= GIVEN TASK A =
In the dynamic programming passage, how large should the array d be to avoid negative indexes?
++++ DOCUMENT SEGMENT ++++
Let’s go further: We don’t store dp_{i-1} as well, and if we want dp_{i, j}, we just take the value dp_{i-2, j-o_i-o_{i-1}}. Why not just delete all dp_i except for dp_0=d, and whenever we want the value dp_{i, j}, we just look at d_{j+o} for some offset o? This allows to perform the shift transitions in constant time!

Using this trick, we shoule maintain an offset o while we iterate from left to right, and our new transitions look like:

Transitions

Add 1 to d_{o} (which was dp_{i-1, 0}).

If S_i=\text{'('}:

Subtract 1 from o to simulate dp_{i, j+1}=dp_{i-1, j}.

If S_i=\text{')'}:

Add 1 to o to simulate dp_{i, j-1}=dp_{i-1, j}.
Add d_{o-1} \cdot (n-i) (which was dp_{i, -1} \cdot (n-i)) to the answer.
Add d_{o-1} to d_{o+1} (which was dp_{i, 1}).
Set d_{o-1} to 0.

In the implementation, in order to prevent negative indexes, d should be an array of size 2n+1 and o should start from n.
++++ DATA SECTION ++++
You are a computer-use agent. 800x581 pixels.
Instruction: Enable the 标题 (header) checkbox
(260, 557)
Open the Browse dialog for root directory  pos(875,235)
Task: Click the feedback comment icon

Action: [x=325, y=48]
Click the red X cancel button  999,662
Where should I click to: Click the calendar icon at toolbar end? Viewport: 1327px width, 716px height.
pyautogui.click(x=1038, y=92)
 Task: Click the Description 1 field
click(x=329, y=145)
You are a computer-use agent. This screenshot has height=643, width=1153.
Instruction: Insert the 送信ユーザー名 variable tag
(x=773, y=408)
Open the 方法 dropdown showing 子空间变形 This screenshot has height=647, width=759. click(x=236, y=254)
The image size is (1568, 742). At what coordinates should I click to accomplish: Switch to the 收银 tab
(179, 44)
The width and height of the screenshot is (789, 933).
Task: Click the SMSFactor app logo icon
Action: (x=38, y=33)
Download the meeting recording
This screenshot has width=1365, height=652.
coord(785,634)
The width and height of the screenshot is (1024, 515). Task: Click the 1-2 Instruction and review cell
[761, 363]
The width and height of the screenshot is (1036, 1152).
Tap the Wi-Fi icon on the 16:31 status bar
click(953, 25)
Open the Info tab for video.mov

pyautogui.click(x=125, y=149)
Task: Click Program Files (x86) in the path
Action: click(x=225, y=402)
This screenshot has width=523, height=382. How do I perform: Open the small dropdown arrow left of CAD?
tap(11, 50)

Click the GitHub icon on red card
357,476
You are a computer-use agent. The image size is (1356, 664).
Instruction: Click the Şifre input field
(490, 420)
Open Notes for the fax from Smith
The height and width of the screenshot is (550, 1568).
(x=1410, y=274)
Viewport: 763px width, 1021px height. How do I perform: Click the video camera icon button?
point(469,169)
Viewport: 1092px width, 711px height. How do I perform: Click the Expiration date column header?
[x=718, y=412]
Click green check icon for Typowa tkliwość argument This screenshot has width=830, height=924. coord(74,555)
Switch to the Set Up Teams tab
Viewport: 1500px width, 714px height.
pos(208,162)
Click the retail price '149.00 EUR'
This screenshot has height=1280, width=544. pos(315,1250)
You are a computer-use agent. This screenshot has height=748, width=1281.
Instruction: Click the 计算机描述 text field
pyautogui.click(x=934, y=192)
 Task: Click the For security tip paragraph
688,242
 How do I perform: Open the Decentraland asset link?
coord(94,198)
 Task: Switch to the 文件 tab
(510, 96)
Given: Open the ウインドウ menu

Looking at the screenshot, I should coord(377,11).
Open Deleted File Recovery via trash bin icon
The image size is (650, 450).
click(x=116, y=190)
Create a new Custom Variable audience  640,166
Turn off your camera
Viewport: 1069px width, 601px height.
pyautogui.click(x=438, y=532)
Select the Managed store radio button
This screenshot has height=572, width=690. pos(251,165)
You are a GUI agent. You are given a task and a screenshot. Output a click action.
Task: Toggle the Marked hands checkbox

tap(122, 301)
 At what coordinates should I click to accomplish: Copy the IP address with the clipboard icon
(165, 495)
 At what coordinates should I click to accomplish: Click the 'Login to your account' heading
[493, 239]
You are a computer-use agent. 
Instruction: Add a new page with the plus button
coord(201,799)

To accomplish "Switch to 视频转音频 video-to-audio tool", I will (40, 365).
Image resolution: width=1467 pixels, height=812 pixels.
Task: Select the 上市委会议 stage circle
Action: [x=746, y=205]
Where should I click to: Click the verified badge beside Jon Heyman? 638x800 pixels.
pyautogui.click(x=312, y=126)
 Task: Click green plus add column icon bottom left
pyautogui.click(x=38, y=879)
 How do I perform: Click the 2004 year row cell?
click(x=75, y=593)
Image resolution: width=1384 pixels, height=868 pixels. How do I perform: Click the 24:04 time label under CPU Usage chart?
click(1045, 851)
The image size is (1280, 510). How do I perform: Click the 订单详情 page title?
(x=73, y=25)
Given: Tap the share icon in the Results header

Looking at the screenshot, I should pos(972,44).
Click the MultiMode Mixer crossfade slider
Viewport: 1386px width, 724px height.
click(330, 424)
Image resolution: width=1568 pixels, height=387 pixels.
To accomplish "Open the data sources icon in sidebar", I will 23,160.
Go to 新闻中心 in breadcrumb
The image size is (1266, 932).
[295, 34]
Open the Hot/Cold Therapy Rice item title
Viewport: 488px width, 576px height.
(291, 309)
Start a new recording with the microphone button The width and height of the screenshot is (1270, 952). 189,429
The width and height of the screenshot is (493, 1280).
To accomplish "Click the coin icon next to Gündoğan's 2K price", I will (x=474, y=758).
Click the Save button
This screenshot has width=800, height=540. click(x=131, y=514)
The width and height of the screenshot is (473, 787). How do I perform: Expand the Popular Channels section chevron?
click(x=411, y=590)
++++
= GIVEN TASK B =
Pull out every line of the records that contains the string "video". Case counts.

= EXPECTED OUTPUT A =
Size 2n+1

= EXPECTED OUTPUT B =
Open the Info tab for video.mov
Viewport: 763px width, 1021px height. How do I perform: Click the video camera icon button?
To accomplish "Switch to 视频转音频 video-to-audio tool", I will (40, 365).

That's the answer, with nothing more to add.